* What you need to do:
Tell me how many lines in the data below hold the string "computer", and say nothing else.

○ ○ ○

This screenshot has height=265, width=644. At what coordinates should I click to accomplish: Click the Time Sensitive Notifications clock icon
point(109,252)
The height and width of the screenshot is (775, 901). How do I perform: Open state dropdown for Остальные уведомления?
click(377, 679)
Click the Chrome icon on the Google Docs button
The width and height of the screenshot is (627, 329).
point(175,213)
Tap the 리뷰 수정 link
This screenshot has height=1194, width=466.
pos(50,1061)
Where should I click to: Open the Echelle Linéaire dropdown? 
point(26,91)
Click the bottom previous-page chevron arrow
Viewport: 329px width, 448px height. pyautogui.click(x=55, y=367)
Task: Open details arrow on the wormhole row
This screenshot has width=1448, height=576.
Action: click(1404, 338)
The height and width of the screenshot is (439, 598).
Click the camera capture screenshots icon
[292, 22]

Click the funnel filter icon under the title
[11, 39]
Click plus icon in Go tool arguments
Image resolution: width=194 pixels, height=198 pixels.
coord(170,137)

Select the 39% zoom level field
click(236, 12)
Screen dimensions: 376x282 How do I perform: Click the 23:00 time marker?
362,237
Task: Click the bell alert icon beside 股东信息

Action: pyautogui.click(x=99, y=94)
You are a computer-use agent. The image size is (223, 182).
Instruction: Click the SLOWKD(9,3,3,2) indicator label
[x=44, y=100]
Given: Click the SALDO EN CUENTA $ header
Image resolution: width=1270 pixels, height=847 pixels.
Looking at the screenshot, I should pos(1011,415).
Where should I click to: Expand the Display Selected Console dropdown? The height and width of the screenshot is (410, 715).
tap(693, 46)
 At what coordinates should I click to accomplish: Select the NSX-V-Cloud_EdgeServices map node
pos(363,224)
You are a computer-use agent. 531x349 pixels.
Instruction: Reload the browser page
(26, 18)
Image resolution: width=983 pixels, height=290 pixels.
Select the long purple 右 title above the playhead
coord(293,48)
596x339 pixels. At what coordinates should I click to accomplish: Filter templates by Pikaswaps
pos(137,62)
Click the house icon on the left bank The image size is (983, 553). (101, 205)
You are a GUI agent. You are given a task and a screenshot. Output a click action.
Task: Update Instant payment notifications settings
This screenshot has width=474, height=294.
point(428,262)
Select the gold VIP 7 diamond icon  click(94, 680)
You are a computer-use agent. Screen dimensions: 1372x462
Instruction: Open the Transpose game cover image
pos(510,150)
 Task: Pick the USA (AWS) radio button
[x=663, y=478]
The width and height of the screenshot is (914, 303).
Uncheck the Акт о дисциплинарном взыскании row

○ ○ ○

* Reply:
3